Download

AC distribution system revealed – Part 2

by asdf14396

In the previous post, I talked about how the distribution system in Anniversary Crystal came to be, and how it was developed. In the meantime, yet another Pokémon has been distributed. And so, the time has come to talk about…

Part 2: The data

For every Pokémon we intended to distribute, we had to determine the exact data it would contain. The distribution sets consist of sixteen Pokémon from our previous runs and four made-up ones; these were handled differently.

When it came to Pokémon from previous runs, our goal was clear: reconstruct the originals as closely as possible. This required some data diving, going through old saves, and reading the data off hexadecimal dumps. The distributed Pokémon aren’t exact copies of the originals, but they get as close as it was reasonable to achieve. Two instances where this imperfection is visible are experience points (any distributed Pokémon only has enough experience to reach the level they are at, while the originals could have made some progress towards the next level) and damage (Pokémon are distributed fully healed, with full HP, no status conditions, and full PP for all moves).
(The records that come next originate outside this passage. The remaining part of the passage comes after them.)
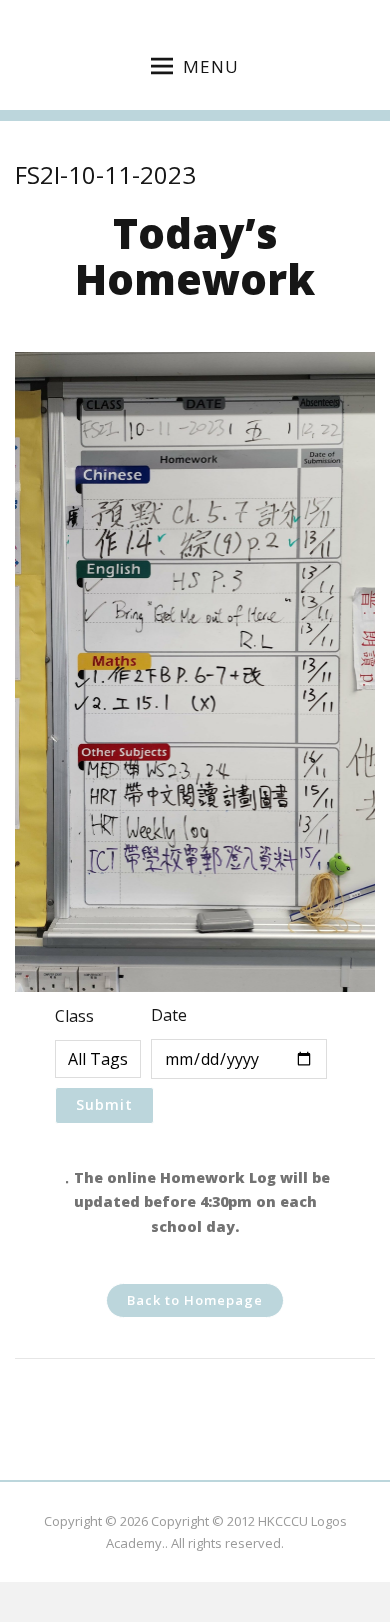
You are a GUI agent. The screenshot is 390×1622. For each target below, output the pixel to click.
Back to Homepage (195, 1300)
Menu (211, 66)
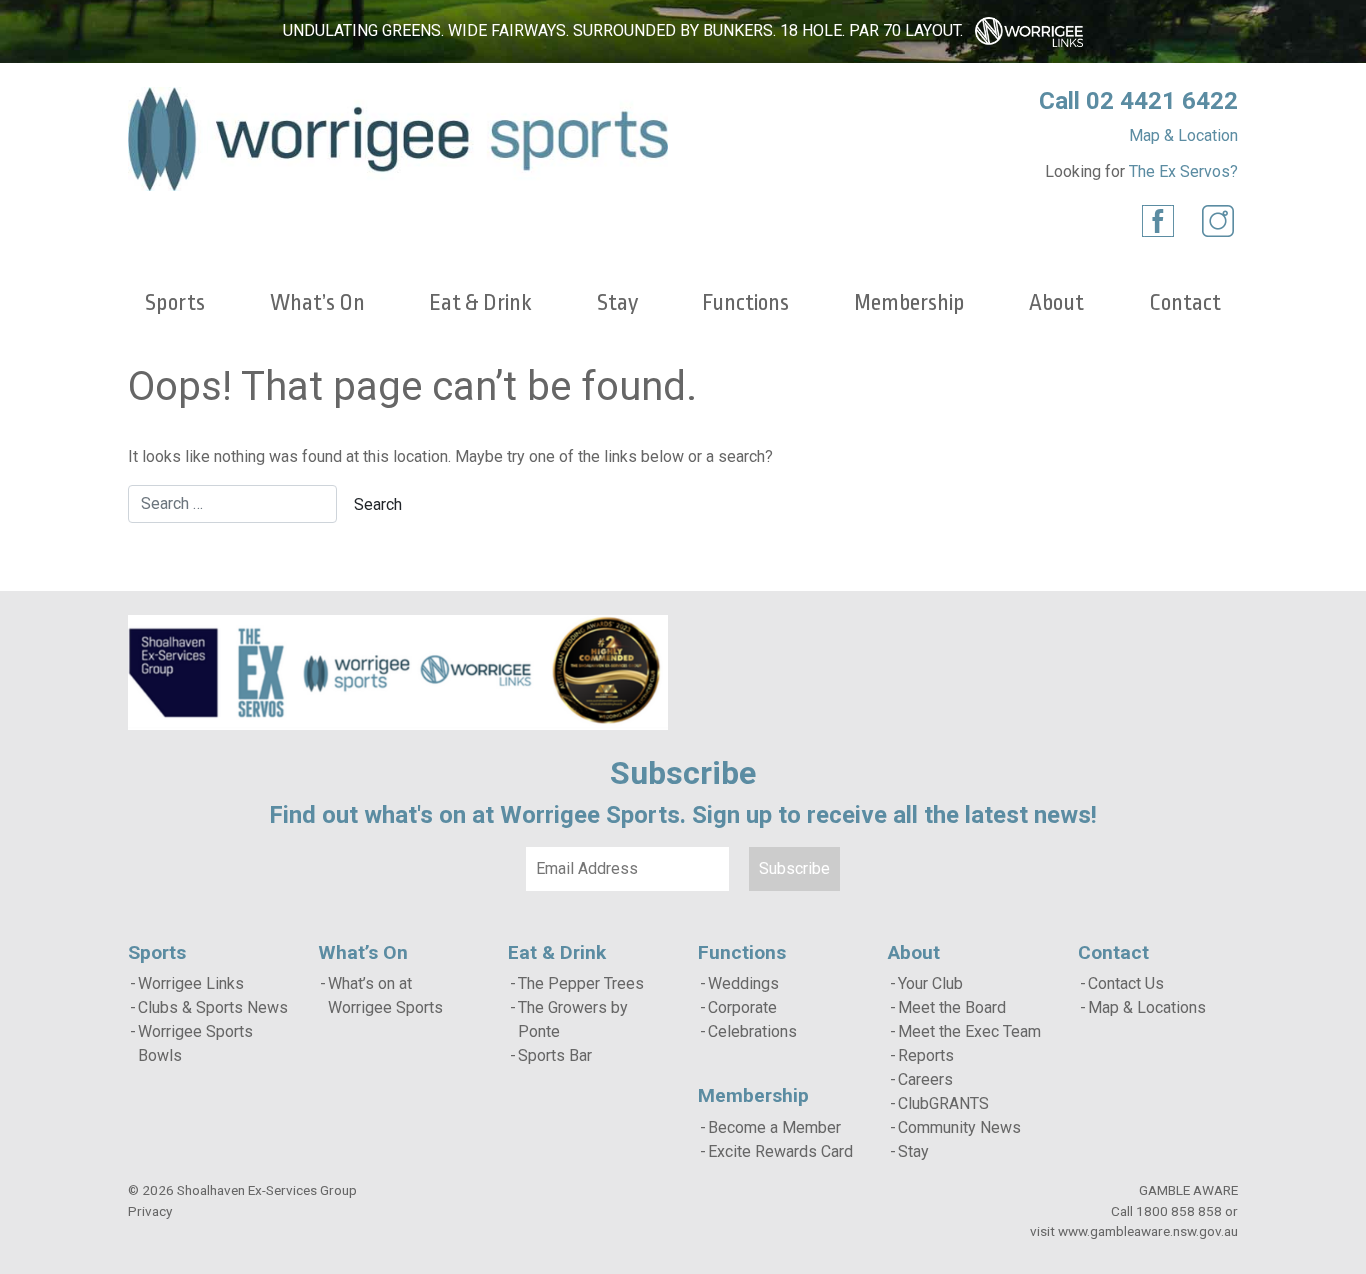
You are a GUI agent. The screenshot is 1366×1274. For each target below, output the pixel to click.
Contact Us (1126, 983)
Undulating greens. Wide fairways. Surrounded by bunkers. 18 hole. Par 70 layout (621, 30)
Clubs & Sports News (213, 1007)
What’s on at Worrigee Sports (385, 995)
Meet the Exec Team (969, 1031)
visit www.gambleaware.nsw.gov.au (1134, 1231)
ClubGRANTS (943, 1103)
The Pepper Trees (581, 983)
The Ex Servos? (1183, 171)
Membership (909, 303)
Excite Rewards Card (780, 1151)
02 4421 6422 (1162, 101)
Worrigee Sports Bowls (195, 1043)
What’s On (317, 303)
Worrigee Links (191, 983)
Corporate (742, 1007)
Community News (959, 1127)
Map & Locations (1147, 1007)
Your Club (930, 983)
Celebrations (752, 1031)
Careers (925, 1079)
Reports (926, 1055)
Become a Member (774, 1127)
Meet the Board (952, 1007)
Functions (745, 303)
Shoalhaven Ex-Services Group (267, 1190)
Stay (617, 303)
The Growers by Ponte (573, 1019)
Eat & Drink (480, 303)
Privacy (150, 1211)
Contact (1185, 303)
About (1056, 303)
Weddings (743, 983)
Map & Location (1183, 135)
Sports (175, 303)
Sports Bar (555, 1055)
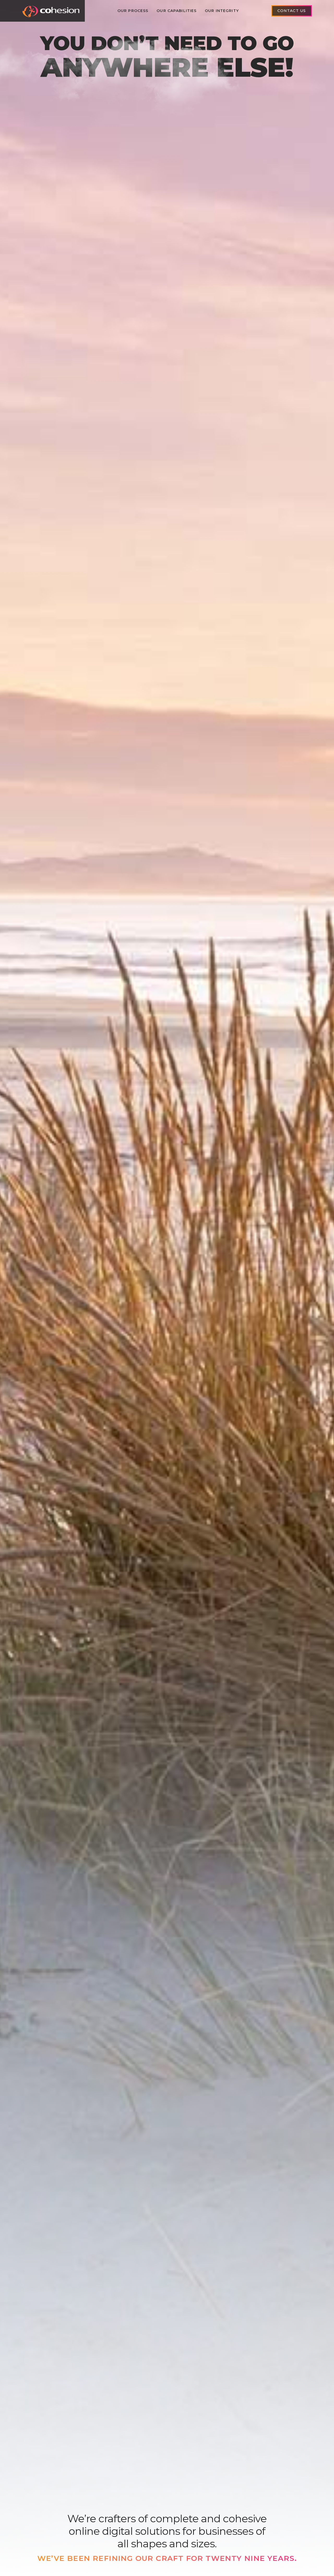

It is instructive at this point to describe the data that is stored in the distribution system. Every Pokémon is stored as a custom encrypted 42-byte data structure, from which the game rebuilds the full data for the Pokémon when the player enters a distribution code. The first 8 bytes are related to the passwords; the remaining 34 (before encryption) are as follows:

  • Species: 1 byte
  • Held item: 1 byte
  • Moves: 1 byte each (4 total)
  • OT ID: 2 bytes (big-endian)
  • DVs: 2 bytes (in the usual format)
  • Level: 1 byte
  • OT name: 11 bytes (terminated with $50)
  • Nickname: 11 bytes (terminated with $50)
  • Flags: 1 byte (usually zero, more on this later)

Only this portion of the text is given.